On 05/25/2010 12:14 AM, Adam Katz wrote:
My original rule:
header SINGLE_HEADER_2K ALL:raw =~ /^(?=.{2048,3071}$)/m
Karsten Bräckelmann noted:
It does not match a single header, let alone a *specific*
header as the one mentioned, but ALL headers. It effectively
checks the entire headers' size.
Karsten then corrected himself:
Err, nope -- the size between the beginning and end of a line.
Yup, my test was a single-line header. Fixed.
header SINGLE_HEADER_2K ALL:raw =~
/(?-xim:(?=(?:^|\n)[^\s\n]+:(?:.(?!\n\S)){2048,3071}.(?:\n\S|$)))/s
Perhaps a regexp efficiency expert should clean it up ... the large
match in the middle using "(?:.(?!\n\S)){2048,3071}" to keep within a
single header might not be so hot on the PCRE parser; that's a LOT of
looking ahead. Maybe "(?!.{0,2048}\n\S).{2048}" and then use meta
rules to exclude larger hits?
Being the one credited with suggesting it, I would rather just look
at the X-Ymail-OSG header. I can EASILY get my MTA to block (at the
gateway) any email with a random header> xxxxx in size.

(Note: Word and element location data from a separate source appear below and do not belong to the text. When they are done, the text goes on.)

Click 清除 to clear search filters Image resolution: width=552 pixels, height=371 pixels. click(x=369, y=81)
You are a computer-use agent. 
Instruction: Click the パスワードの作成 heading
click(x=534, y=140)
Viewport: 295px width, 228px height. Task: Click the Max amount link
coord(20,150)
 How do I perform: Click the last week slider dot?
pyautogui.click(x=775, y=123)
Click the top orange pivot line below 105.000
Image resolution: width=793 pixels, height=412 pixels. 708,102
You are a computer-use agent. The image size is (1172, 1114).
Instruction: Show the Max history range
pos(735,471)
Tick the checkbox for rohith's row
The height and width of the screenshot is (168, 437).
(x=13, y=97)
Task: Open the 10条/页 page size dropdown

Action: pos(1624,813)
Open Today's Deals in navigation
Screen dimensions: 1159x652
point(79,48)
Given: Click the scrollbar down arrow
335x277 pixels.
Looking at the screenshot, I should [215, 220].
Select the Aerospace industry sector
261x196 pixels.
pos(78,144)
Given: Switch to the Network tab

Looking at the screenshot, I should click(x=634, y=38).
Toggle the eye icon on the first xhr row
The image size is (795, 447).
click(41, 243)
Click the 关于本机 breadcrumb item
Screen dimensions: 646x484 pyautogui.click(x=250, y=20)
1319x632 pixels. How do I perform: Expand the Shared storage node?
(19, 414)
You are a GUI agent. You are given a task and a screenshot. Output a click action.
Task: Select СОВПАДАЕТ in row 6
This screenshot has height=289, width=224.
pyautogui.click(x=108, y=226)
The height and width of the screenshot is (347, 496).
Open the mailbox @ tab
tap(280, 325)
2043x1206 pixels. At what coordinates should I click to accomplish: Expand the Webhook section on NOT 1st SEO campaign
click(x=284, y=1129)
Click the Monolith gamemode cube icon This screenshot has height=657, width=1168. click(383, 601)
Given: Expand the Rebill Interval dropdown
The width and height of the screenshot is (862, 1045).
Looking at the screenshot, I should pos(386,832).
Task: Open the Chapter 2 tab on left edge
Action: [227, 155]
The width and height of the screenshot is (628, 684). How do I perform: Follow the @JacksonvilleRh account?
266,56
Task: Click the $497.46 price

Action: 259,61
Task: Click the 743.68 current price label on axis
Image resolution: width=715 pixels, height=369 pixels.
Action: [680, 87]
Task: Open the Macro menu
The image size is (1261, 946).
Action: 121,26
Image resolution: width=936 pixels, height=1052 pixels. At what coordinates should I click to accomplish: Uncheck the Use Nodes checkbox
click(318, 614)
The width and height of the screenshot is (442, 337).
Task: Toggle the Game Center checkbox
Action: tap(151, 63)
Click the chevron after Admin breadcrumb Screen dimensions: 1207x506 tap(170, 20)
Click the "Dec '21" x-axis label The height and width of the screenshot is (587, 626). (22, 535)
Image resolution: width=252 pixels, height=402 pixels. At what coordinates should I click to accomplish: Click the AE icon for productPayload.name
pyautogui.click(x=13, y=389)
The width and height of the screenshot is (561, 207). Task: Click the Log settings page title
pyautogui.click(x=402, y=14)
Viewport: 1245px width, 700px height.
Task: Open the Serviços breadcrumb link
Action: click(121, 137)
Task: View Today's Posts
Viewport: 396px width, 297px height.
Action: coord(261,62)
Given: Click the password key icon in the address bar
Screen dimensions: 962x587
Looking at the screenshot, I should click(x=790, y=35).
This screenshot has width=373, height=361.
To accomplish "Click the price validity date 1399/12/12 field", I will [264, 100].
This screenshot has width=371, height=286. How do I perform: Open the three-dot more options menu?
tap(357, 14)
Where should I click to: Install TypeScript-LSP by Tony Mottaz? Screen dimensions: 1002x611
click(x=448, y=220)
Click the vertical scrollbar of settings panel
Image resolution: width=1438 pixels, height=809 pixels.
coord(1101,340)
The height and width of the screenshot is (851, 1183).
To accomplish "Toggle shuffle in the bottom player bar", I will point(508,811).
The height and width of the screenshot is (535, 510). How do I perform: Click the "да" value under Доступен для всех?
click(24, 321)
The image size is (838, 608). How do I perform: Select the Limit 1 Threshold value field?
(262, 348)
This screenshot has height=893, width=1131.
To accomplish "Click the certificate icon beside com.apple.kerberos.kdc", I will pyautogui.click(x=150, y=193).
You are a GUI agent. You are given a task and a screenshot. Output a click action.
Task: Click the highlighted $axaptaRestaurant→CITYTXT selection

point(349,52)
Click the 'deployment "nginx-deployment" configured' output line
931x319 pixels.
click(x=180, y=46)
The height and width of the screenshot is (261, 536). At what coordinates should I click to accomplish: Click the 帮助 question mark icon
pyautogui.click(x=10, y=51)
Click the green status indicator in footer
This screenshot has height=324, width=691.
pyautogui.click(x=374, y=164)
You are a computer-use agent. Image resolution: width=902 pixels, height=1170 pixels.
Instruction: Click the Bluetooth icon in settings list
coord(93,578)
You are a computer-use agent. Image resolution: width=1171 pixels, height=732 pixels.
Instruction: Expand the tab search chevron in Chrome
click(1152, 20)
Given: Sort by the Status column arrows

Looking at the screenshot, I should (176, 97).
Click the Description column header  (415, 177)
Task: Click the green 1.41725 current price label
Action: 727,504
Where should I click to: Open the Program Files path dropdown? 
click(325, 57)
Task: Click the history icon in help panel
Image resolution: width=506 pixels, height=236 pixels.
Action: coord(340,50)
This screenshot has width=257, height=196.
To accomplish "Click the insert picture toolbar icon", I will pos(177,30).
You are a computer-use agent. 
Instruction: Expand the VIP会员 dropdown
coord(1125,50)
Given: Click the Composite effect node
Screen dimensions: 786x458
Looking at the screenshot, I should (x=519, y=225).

if X-Ymail-OSG is> 1024 bytes, its just about guaranteed to be
spam.
Yes, I just wanted to see what examining /any/ header for that kind of
thing would look like. I've add tests specific to that so we don't
get bogged down waiting for results.
header MS_XYMOSG_1K X-YMail-OSG =~ /^(?=.{1024,2047}$)/s
header MS_XYMOSG_2K X-YMail-OSG =~ /^(?=.{2048,3071}$)/s
header MS_XYMOSG_3K X-YMail-OSG =~ /^(?=.{3072,4095}$)/s
header MS_XYMOSG_4K X-YMail-OSG =~ /^(?=.{4096,5119}$)/s
header MS_XYMOSG_5K X-YMail-OSG =~ /^(?=.{4096})/s
(I fully expect these to all fold into one or two rules, but it's nice
to see where things sit beforehand.)
Committed revision 947854.
I've just noticed false positives on the SINGLE_HEADER_2K rule that hits
against *any* single header containing 2K-3K characters.
In my case it appears to hit against the "To:" header when a user is
sending a mail to a "distribution" list of many users (around 90
addresses in this case). I'd rather not post up the example message to
pastebin as it obviously contains 90 valid email addresses :-)
The score also seems to have jumped up to 4.399 in the latest rule
update - large for something that can FP IMHO.
Can we re-evaluate how useful this is, or maybe exclude To: and CC: headers?